Dead-Man's-Switch and Automation Timeout Design Prompt
Add liveness and timeout safety to automated workflows — designing dead-man's switches, watchdog timers, stuck-run detection, and heartbeat alerts so an automation that hangs, stalls mid-action, or stops running entirely raises an alarm instead of failing silently.
- Target user
- Platform engineers running long-lived and scheduled automation
- Difficulty
- Advanced
- Tools
- Claude, ChatGPT
The prompt
You are a senior automation/platform engineer who has seen a scheduled job silently stop running for a month and a remediation worker hang mid-action holding a lock. Design liveness and timeout safety for our automation.
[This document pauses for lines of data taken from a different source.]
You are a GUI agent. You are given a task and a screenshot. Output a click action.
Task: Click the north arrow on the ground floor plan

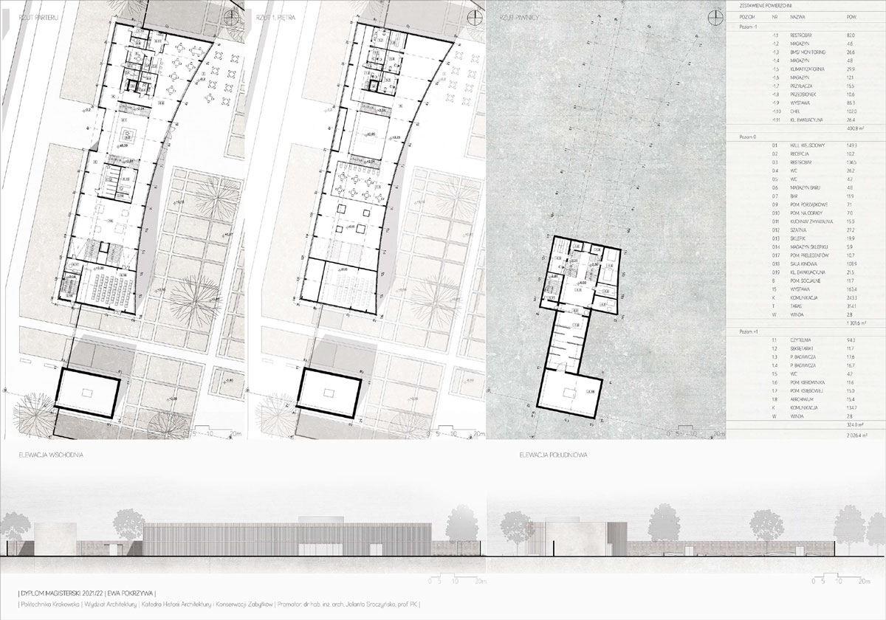tap(233, 18)
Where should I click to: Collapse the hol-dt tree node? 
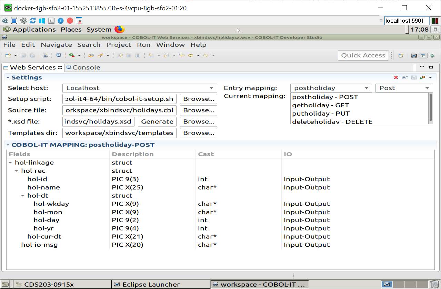click(23, 195)
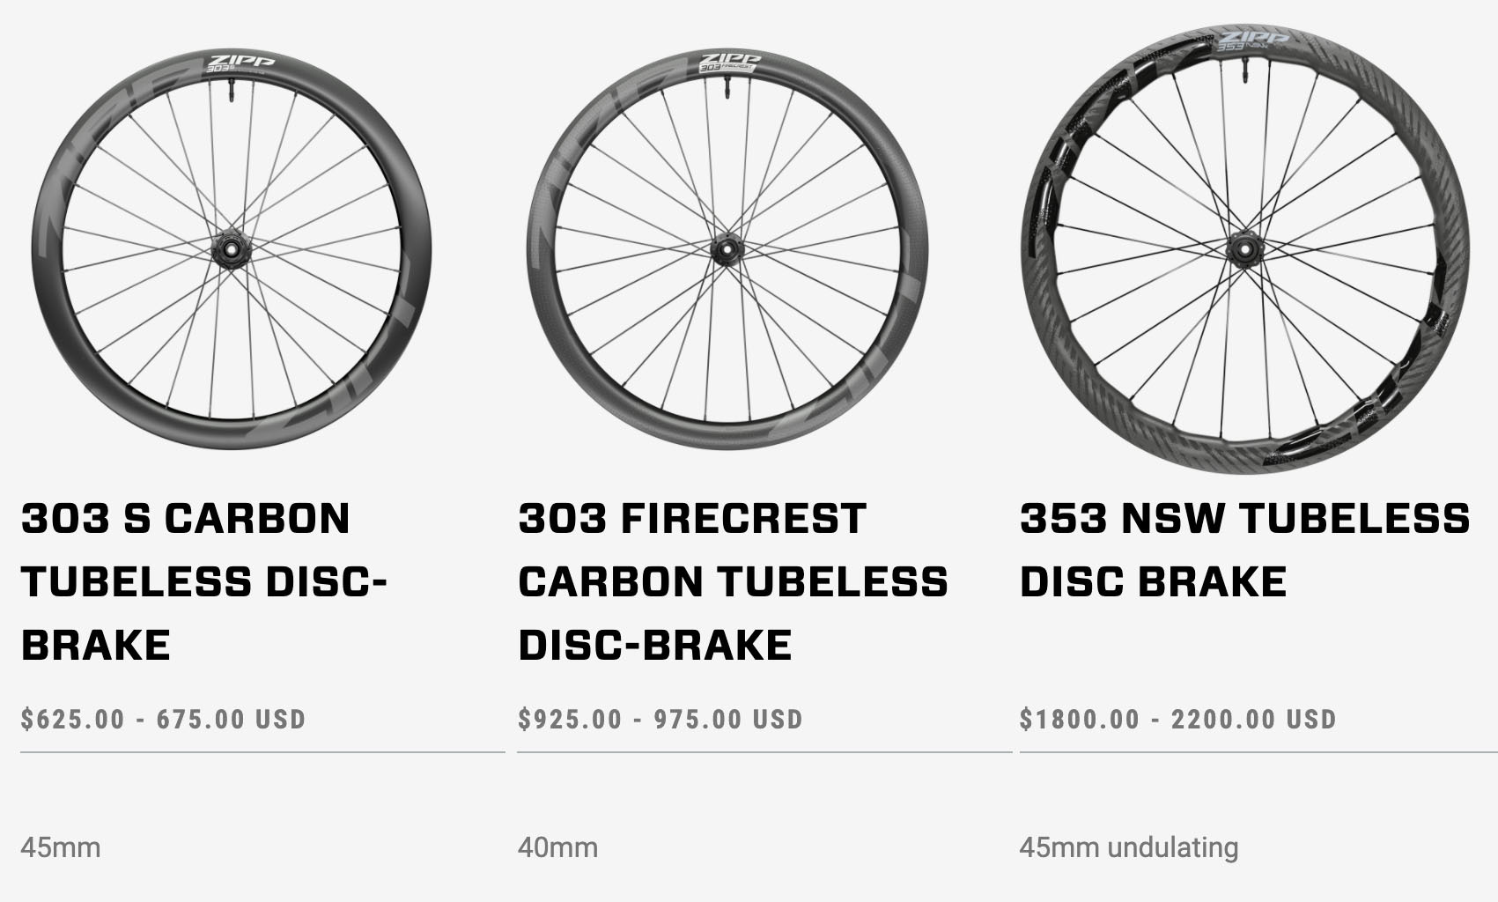Click the ZIPP logo on 303 S rim
This screenshot has width=1498, height=902.
click(238, 63)
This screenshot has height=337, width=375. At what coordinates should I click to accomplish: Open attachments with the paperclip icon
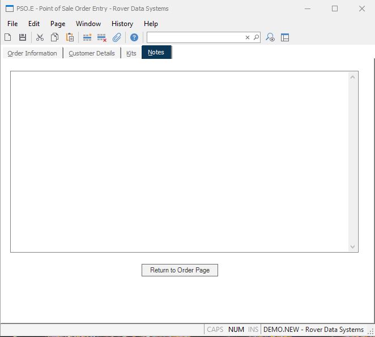coord(117,37)
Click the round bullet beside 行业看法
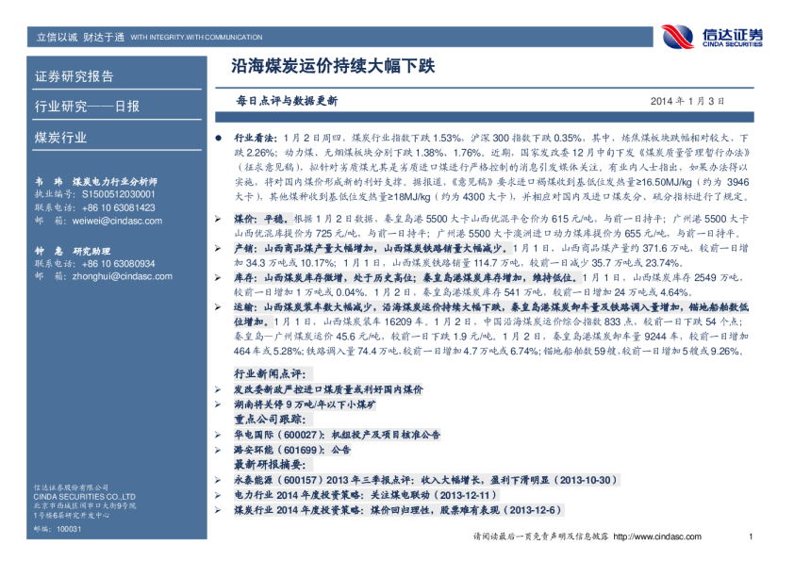This screenshot has width=794, height=561. coord(220,137)
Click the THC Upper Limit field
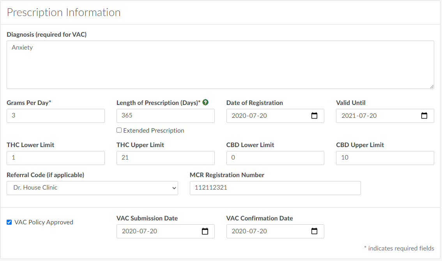The image size is (442, 261). coord(165,158)
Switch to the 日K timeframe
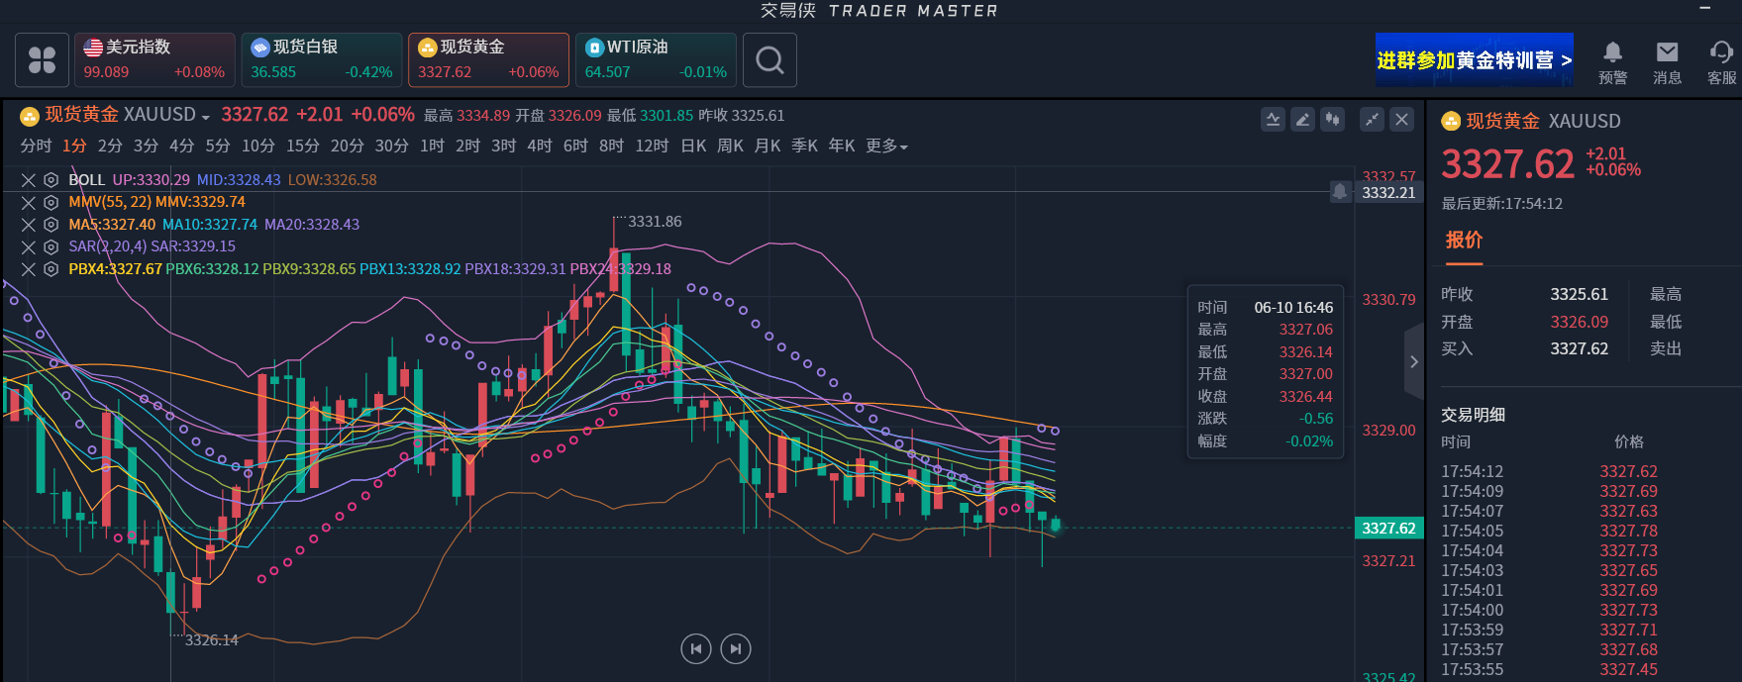1742x682 pixels. (x=693, y=146)
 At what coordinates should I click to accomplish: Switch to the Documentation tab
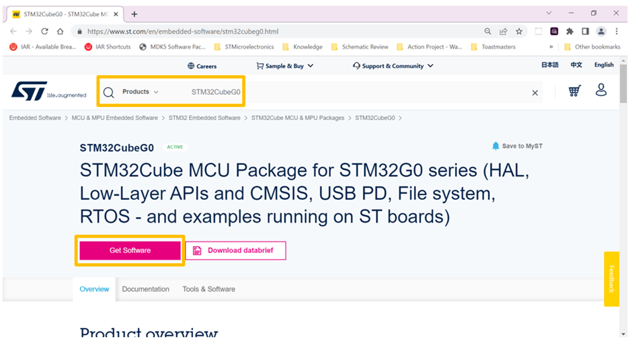pyautogui.click(x=145, y=289)
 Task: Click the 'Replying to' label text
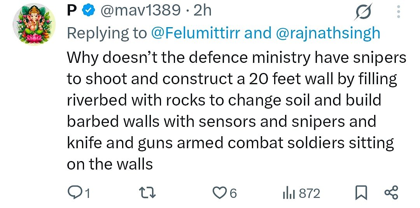coord(107,33)
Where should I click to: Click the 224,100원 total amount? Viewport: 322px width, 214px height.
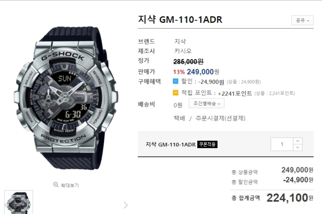point(290,198)
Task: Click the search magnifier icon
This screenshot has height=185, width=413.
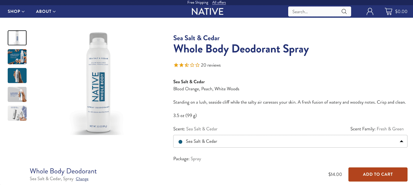Action: click(344, 12)
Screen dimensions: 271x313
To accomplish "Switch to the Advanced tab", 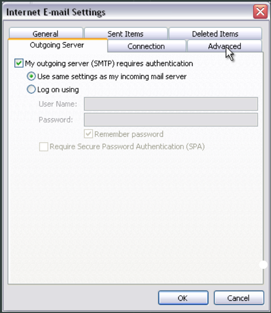I will tap(224, 46).
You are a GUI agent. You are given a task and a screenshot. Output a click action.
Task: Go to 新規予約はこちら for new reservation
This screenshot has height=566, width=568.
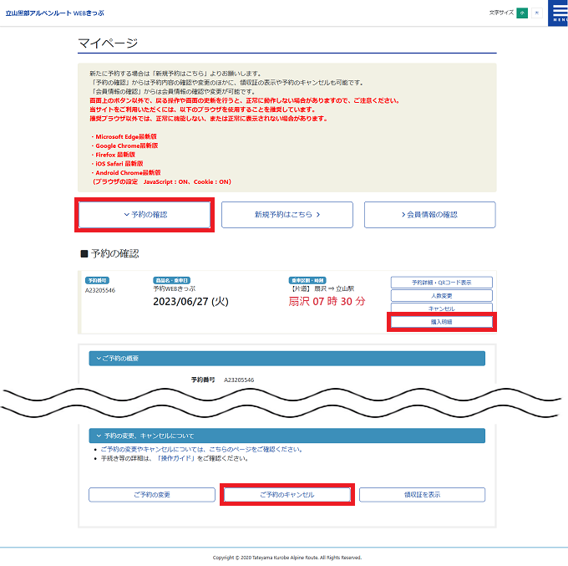pos(287,215)
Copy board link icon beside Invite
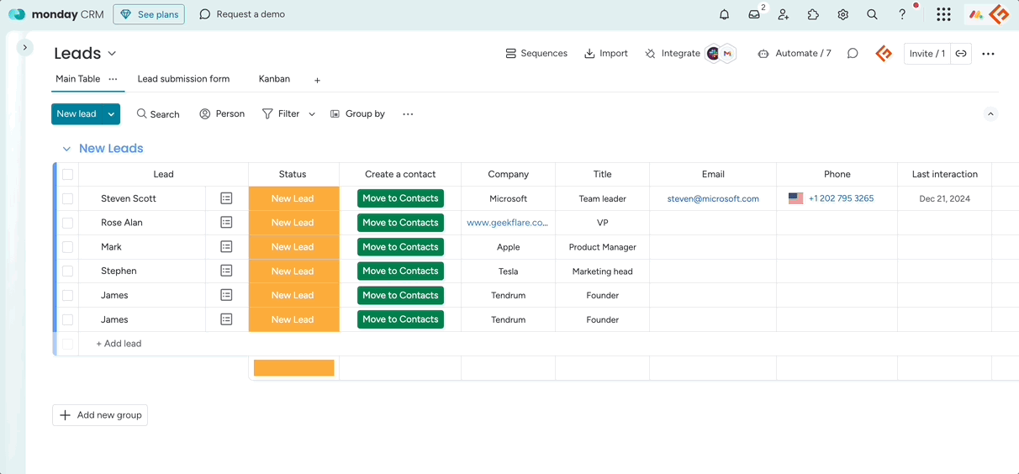Image resolution: width=1019 pixels, height=474 pixels. pyautogui.click(x=961, y=53)
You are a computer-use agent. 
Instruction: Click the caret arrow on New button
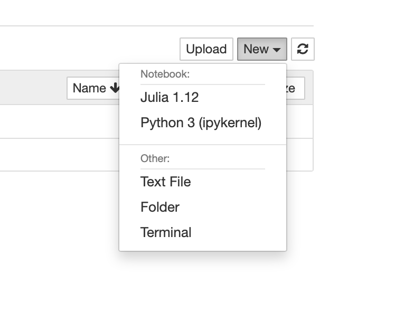(x=277, y=50)
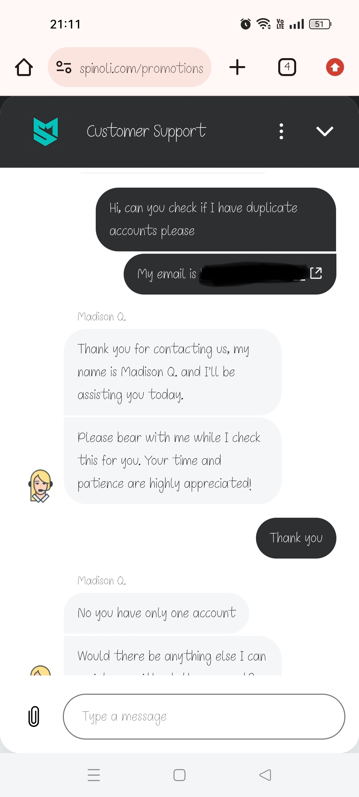Tap the red update arrow icon
The width and height of the screenshot is (359, 797).
[335, 67]
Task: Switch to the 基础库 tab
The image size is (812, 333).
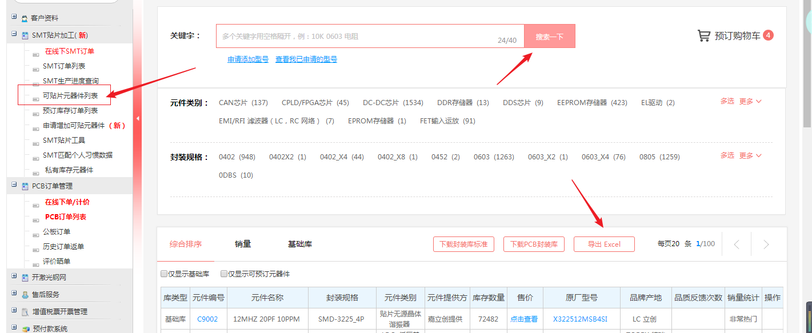Action: [300, 244]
I will provide: - The automated workflows (scheduled jobs, queue workers, long-running orchestrations) - Expected run cadence and per-step duration for each - The orchestration/scheduling stack we use - Past incidents of stuck, hung, or silently-stopped automation Your job: 1. **Liveness model** — for each workflow define what "alive and healthy" means: expected heartbeat cadence, max run duration, and max gap between successful runs. 2. **Dead-man's switches** — design switches that alert when an expected heartbeat or scheduled run does NOT arrive (catching the silent-stop case), not only when something errors. 3. **Per-step timeouts** — specify timeouts at action and overall-run level, with what happens on timeout (abort, release locks, mark for retry, escalate) so nothing hangs indefinitely holding resources. 4. **Stuck-run detection** — define how an in-progress run that's exceeded its budget is detected, force-terminated safely, and its partial work reconciled. 5. **Resource release** — ensure locks/leases/claims held by a killed run are released or expire, so a dead run can't block the fleet. 6. **Escalation** — map each timeout/liveness failure to the right alert and the human-handoff condition. Output as: (a) the per-workflow liveness spec (heartbeat, max-duration, max-gap), (b) the dead-man's-switch alert rules, (c) the timeout matrix (per-step and per-run with on-timeout behavior), (d) stuck-run detection and safe-termination procedure, (e) resource-release and escalation rules. Default to failing loud and safe: prefer aborting and alerting over letting a run hang, ensure a force-terminated run releases its locks and leaves no half-applied change, and require a tested back-out for any action that could be interrupted mid-flight.